◆ **Dataset entries**
------------------------------------------------------------------------
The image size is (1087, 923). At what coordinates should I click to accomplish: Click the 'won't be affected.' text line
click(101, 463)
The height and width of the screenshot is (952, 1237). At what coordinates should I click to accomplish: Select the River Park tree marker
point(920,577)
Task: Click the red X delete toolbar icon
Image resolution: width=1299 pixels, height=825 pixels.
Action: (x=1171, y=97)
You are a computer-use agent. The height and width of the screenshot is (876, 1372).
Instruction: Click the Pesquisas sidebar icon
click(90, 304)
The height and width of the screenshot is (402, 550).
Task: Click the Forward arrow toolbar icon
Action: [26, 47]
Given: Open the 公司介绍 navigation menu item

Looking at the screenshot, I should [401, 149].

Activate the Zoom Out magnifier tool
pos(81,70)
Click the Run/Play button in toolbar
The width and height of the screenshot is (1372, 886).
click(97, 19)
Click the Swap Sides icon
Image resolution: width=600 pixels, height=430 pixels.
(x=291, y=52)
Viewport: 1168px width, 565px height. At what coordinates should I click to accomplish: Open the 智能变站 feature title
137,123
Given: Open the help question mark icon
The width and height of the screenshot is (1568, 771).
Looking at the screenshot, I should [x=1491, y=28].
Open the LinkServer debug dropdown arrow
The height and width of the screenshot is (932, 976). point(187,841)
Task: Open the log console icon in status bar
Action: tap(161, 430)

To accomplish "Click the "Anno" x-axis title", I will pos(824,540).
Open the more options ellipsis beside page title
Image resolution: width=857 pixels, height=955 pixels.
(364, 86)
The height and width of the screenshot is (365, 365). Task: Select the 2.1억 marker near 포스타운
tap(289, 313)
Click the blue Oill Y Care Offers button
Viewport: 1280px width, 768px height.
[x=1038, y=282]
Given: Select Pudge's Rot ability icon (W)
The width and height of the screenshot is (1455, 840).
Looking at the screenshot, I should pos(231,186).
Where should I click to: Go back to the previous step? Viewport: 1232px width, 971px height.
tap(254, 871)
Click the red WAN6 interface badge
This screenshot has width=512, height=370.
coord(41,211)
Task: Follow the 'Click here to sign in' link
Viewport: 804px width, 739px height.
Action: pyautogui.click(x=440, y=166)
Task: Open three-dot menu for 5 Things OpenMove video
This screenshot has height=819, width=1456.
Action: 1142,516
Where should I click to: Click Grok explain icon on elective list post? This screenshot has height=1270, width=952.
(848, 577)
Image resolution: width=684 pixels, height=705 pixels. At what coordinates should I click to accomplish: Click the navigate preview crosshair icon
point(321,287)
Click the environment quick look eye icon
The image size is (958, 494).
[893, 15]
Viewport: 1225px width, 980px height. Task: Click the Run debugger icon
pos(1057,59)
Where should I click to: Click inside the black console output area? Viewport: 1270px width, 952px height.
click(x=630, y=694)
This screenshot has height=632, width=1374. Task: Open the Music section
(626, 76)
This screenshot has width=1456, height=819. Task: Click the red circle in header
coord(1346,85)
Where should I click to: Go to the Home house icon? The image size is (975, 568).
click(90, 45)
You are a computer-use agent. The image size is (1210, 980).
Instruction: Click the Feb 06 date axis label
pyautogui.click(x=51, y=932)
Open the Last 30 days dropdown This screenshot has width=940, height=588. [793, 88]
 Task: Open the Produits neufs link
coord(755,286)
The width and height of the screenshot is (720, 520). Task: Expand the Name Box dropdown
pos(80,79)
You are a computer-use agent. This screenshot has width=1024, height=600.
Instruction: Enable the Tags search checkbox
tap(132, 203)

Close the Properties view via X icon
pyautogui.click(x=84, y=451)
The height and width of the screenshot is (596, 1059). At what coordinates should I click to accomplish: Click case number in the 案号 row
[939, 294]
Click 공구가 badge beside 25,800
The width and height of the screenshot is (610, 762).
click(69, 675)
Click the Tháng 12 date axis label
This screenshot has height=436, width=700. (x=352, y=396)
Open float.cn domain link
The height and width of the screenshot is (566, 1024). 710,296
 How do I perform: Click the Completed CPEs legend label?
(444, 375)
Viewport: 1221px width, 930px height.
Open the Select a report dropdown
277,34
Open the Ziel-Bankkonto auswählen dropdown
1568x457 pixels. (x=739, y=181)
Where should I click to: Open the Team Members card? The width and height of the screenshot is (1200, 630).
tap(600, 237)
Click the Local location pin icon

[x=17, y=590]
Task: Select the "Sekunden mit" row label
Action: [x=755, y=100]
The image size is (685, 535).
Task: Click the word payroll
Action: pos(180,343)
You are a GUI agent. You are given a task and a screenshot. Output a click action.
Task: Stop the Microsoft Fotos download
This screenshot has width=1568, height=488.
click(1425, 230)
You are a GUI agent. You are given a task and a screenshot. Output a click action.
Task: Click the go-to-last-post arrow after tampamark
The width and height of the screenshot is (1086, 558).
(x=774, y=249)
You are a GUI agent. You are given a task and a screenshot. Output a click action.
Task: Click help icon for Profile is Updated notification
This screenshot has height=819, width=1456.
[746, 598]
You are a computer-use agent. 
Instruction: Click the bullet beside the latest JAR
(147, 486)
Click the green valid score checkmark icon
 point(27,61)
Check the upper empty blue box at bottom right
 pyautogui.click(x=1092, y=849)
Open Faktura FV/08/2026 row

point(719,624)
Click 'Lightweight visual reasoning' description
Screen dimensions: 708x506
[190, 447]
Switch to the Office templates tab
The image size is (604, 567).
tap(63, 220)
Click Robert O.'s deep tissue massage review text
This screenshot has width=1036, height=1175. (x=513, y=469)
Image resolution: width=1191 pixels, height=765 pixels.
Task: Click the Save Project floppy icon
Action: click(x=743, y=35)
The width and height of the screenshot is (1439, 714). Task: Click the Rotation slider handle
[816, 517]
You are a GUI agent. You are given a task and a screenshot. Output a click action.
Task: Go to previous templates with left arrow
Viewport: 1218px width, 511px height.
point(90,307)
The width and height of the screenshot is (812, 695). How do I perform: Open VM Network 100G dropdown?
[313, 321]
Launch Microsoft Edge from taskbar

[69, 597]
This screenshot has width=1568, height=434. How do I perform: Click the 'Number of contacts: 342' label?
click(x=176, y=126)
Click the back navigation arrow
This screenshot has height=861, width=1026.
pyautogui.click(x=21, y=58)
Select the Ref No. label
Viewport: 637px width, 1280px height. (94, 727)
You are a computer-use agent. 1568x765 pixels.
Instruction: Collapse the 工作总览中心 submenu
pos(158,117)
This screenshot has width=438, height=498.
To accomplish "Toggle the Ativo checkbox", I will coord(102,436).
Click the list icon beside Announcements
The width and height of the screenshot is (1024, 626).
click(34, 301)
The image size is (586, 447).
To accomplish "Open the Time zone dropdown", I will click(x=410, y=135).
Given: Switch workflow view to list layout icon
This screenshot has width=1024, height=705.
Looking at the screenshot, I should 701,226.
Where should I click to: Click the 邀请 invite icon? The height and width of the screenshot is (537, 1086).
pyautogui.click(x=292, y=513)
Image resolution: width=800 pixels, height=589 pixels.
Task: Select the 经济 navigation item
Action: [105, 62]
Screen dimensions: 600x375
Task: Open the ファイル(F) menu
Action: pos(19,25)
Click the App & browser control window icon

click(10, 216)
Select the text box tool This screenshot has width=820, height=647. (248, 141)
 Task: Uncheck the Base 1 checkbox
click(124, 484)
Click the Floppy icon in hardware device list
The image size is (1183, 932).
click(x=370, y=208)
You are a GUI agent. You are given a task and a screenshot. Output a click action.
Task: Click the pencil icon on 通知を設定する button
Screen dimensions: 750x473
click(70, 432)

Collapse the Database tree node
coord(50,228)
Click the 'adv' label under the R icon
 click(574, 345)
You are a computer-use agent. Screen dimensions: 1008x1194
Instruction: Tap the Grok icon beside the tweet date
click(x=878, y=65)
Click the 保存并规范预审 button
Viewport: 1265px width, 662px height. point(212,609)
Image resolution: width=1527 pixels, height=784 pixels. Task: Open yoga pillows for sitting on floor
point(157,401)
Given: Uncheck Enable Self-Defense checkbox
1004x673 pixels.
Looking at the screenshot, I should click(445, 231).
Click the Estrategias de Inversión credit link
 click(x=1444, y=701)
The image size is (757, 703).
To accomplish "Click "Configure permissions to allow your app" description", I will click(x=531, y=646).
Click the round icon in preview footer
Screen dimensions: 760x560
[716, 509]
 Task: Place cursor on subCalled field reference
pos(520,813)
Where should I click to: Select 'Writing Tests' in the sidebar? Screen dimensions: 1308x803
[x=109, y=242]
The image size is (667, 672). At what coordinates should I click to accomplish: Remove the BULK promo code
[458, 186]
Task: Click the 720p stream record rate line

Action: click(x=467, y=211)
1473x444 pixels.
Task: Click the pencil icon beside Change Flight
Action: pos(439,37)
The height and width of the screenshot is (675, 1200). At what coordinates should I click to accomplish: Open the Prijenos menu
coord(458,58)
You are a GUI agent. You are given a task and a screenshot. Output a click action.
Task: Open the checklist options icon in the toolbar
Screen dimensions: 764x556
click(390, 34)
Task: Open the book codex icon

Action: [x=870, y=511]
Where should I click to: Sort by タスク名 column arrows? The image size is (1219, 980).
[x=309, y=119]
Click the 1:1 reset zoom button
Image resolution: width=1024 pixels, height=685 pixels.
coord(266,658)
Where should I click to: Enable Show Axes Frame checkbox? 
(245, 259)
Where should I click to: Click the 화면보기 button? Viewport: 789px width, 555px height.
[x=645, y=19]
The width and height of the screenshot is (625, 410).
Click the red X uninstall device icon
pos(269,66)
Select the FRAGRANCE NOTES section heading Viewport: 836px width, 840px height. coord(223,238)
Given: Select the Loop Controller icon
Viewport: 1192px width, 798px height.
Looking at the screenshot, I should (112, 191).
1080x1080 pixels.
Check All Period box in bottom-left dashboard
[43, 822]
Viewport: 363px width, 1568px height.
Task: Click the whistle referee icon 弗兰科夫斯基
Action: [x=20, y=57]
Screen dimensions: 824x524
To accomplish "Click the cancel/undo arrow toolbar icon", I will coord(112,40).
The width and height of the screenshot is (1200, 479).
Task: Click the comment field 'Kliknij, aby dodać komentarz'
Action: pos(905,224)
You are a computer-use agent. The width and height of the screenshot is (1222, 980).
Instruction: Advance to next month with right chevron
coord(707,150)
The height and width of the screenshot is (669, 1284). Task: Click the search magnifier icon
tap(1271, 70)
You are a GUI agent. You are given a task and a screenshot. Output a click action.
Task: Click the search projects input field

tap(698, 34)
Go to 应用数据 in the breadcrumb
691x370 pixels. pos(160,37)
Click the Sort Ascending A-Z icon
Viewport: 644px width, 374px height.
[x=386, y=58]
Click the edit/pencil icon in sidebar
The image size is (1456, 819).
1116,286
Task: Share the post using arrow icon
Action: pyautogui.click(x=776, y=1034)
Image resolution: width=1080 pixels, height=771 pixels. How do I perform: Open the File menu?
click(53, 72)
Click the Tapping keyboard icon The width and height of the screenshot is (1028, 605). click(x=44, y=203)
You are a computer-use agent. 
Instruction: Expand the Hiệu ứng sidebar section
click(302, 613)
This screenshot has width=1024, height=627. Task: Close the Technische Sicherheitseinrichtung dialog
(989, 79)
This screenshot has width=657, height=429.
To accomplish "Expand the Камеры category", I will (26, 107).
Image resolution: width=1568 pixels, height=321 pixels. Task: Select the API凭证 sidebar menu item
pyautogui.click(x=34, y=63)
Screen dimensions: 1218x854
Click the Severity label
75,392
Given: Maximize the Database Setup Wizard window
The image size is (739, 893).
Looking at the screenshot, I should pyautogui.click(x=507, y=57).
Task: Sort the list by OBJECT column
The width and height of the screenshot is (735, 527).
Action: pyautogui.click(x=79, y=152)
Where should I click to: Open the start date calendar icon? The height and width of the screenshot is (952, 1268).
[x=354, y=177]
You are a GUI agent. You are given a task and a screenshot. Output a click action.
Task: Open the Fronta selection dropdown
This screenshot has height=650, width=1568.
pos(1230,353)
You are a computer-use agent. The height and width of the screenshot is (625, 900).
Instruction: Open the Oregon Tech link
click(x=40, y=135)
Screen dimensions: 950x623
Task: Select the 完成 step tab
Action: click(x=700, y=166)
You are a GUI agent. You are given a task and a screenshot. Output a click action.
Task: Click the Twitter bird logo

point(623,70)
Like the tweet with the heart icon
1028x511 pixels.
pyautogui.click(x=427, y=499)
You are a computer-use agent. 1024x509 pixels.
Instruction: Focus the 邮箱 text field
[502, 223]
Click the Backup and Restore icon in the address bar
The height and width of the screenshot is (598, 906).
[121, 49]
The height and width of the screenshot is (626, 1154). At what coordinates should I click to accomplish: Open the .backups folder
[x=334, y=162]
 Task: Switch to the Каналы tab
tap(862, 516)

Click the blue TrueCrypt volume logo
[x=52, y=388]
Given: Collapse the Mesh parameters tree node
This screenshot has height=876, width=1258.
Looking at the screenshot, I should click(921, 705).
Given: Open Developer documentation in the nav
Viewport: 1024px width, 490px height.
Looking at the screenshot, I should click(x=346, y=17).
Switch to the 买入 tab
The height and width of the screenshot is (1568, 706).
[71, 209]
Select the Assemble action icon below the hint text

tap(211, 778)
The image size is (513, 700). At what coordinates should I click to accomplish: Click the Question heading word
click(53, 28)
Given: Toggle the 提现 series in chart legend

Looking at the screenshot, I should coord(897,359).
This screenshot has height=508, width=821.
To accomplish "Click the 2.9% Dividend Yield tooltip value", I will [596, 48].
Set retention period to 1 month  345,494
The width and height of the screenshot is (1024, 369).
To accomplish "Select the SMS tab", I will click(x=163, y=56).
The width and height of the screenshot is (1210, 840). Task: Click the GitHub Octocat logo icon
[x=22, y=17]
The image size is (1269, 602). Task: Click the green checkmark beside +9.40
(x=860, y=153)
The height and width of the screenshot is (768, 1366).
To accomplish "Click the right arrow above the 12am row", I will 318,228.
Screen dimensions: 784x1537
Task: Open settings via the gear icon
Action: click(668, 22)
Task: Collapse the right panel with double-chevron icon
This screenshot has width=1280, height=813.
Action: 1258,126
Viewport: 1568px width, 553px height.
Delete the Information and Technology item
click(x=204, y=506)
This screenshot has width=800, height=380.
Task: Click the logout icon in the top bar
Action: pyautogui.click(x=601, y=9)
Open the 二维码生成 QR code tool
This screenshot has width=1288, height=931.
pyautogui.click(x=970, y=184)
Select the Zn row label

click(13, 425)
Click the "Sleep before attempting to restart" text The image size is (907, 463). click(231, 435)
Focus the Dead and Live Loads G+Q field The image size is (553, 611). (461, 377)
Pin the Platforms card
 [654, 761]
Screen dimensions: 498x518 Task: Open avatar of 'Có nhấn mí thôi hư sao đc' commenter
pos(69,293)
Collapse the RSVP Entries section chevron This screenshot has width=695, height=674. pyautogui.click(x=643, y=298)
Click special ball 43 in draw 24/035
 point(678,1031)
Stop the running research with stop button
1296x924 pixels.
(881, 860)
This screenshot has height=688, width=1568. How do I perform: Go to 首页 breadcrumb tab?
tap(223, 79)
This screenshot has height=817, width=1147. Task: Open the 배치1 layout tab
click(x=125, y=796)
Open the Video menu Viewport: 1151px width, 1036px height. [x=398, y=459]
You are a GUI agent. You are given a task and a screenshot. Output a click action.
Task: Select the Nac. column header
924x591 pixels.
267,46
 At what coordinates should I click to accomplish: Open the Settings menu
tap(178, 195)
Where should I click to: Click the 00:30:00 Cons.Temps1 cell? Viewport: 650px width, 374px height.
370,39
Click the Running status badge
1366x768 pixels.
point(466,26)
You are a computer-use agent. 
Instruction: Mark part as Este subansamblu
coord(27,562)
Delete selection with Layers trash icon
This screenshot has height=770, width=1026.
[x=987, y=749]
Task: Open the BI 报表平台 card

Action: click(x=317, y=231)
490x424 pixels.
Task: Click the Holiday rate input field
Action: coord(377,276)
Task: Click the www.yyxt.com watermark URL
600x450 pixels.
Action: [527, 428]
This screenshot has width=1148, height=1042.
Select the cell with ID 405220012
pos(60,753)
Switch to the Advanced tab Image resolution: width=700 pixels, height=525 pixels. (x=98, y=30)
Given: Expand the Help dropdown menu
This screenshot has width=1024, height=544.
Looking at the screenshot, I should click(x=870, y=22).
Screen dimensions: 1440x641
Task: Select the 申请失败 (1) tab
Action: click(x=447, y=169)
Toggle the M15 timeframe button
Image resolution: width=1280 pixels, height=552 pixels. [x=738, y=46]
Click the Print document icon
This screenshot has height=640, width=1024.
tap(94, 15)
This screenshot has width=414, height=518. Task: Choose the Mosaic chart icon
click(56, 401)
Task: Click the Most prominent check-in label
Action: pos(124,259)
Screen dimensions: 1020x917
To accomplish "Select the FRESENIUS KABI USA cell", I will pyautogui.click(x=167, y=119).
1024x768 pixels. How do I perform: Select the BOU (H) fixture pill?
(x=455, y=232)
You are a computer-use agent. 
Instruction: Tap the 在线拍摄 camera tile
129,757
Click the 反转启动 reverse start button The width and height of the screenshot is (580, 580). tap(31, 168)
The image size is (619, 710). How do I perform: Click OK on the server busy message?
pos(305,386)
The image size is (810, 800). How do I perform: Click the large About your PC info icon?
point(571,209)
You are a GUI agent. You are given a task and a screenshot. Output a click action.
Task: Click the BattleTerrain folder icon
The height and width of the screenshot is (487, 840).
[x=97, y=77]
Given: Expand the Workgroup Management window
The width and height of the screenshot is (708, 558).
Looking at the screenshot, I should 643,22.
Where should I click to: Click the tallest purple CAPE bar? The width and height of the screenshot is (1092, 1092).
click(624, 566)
------------------------------------------------------------------------
◆ **EXERCISE DESCRIPTION**
Keep to the lines above, from the first one through the line where "Task: Click the red X delete toolbar icon" appears, and copy them exactly.

◆ **EXERCISE RESPONSE**
The image size is (1087, 923). At what coordinates should I click to accomplish: Click the 'won't be affected.' text line
click(101, 463)
The height and width of the screenshot is (952, 1237). At what coordinates should I click to accomplish: Select the River Park tree marker
point(920,577)
Task: Click the red X delete toolbar icon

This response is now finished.